You can load anything with butter and salt to make it tasted, well, buttery/salty, so add a pinch of brown sugar and it'll taste barbequed. Fat-salt-sweet is the palate's trigger. QT: https://noauthority.social/@CapitalB/112204006392245874
@ClaraListensprechen4 I find sweet + savory to be rather unappealing. While it is a common cooking approach i really dont like it. Generally the same recipie sans the sugar will be better tasting IMO.
I love japanese food. Sweet-spicy can be ok, but even in japanese I prefer the soy flavors (like many udon dishes or sushi) than some of the sweeter profiles (like sweetned soy often used with fried tofu).
Also I suspect you are in europe, somewhere nordic or nearby, perhaps dutch or german? Because in that region asian food, specifically japanese, is uncharacteristically sweet. In the USA and in japan itself it is less commonly sweet.
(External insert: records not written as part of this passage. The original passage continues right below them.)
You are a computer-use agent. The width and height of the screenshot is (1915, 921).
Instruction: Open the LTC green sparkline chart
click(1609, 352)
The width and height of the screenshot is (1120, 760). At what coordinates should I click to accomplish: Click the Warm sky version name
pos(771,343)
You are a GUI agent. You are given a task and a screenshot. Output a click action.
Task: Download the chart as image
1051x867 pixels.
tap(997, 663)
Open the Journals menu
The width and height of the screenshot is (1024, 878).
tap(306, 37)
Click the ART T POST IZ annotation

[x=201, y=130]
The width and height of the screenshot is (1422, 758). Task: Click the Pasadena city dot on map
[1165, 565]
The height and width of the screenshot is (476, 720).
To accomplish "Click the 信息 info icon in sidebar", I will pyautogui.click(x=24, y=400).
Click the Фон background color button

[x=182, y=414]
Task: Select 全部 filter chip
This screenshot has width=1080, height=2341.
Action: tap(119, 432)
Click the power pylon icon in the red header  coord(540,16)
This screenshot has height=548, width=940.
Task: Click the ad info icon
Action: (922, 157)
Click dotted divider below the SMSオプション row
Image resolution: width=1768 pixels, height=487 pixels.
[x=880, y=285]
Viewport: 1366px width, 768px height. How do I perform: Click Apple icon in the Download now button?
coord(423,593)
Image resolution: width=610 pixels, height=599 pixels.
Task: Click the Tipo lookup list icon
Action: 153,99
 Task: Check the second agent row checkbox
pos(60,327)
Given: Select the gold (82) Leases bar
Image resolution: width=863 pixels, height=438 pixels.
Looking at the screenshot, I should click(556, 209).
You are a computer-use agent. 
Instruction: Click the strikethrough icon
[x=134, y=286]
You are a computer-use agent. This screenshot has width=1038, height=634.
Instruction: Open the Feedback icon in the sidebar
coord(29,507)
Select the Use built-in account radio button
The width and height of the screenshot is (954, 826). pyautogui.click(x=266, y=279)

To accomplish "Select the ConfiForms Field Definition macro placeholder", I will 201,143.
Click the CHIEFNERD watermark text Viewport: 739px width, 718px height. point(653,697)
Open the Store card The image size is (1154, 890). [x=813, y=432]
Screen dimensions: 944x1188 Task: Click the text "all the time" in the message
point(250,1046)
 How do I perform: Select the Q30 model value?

@ClaraListensprechen4 ahh yea, there are levels to it, and a small amount of sweet gets in a lot of food.
Its actually one of my pet peves, partly cause I dont like sugar taste, but also because i try to be healthy and cut out carbs. So the fact that its so hard to get a savory meat dish with 0 carbs is quite annoying to me, as far as my taste buds are concerned no one knows how to cook half decent food without slapping sugar all over it.